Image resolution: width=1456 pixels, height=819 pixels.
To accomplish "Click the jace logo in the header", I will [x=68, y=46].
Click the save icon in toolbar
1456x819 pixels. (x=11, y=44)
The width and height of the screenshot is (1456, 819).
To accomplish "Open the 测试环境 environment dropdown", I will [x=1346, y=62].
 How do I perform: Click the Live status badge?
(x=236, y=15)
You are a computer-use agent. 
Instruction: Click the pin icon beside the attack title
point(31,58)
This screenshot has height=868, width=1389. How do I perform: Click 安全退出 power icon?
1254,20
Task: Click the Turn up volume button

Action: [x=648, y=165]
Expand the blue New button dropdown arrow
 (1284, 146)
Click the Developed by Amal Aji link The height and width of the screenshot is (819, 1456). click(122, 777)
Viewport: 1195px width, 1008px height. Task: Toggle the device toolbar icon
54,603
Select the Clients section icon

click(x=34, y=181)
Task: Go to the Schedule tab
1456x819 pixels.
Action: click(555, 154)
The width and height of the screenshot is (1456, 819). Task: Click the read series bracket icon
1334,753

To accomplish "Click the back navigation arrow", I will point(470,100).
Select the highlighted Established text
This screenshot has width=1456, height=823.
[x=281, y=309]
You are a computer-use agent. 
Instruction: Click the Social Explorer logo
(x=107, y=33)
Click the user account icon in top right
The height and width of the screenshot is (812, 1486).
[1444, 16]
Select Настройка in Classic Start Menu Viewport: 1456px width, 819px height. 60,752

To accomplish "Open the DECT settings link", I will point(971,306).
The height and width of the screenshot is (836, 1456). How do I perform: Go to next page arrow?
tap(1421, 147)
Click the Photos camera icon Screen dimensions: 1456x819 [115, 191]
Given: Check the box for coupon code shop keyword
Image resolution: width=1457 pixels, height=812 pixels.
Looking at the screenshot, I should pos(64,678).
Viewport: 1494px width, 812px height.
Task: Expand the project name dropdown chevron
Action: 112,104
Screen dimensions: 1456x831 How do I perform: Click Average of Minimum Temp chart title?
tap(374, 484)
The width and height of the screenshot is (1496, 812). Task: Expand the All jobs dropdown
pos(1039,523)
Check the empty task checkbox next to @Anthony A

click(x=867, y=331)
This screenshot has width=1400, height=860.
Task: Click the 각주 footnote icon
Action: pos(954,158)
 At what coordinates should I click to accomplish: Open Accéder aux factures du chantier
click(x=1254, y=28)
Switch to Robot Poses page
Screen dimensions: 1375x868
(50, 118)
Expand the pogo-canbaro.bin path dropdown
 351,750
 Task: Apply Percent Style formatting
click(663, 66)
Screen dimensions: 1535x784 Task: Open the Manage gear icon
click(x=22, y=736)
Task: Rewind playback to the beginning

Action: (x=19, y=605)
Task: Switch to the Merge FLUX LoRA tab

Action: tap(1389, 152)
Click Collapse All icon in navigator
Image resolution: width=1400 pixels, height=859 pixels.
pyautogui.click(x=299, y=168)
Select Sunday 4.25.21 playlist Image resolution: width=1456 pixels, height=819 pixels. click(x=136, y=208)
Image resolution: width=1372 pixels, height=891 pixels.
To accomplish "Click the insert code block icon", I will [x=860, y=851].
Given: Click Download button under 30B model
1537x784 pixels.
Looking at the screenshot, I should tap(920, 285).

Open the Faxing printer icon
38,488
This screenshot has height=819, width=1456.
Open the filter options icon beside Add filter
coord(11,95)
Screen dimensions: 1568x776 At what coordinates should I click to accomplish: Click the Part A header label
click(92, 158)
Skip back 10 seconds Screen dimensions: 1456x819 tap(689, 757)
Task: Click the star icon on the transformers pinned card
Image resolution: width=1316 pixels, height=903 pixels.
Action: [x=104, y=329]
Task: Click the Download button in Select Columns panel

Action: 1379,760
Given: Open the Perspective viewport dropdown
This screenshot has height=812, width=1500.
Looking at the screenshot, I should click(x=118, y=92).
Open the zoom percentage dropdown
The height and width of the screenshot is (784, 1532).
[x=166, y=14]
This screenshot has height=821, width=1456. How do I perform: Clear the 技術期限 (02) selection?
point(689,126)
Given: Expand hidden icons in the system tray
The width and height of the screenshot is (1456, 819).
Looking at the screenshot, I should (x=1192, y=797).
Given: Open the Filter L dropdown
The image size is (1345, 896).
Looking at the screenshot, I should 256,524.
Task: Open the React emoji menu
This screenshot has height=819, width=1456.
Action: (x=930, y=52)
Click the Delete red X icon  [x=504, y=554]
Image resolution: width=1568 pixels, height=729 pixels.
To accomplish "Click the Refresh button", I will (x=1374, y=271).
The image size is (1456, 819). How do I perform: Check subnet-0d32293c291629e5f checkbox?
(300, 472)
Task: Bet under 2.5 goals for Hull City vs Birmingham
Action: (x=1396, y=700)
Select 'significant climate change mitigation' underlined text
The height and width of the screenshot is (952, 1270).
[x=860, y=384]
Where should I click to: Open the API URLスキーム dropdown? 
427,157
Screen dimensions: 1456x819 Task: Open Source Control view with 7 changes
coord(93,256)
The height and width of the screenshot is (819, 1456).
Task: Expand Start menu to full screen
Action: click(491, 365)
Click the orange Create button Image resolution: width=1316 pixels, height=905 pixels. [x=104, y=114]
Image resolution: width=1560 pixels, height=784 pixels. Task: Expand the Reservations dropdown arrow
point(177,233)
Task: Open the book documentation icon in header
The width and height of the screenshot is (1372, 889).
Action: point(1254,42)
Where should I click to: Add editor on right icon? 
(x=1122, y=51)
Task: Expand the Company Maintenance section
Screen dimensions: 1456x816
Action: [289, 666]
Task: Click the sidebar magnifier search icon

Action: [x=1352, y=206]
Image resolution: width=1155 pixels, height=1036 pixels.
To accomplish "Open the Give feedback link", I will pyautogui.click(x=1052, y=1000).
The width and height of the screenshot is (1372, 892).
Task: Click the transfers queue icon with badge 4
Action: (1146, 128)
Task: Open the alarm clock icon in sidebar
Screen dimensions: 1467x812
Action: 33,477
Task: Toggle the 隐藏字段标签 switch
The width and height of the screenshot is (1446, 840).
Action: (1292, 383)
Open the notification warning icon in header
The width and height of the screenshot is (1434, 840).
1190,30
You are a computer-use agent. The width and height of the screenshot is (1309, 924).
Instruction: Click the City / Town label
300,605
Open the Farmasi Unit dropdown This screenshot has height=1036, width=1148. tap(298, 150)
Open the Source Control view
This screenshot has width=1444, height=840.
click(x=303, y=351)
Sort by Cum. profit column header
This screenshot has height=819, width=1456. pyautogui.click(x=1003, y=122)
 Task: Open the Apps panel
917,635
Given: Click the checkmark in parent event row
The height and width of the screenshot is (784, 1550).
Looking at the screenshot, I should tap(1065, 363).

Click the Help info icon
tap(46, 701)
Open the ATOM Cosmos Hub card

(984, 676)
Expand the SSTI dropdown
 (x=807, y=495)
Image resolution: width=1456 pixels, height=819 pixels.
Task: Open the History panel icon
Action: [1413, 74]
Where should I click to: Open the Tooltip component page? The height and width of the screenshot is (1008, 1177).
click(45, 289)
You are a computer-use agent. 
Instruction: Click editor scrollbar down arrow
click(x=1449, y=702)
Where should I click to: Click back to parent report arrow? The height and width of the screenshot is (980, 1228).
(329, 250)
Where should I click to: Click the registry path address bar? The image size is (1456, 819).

> **Your instructions**:
How many lines in the entries above include the string "code"? Give only the number.

> **Answer to this problem**:
2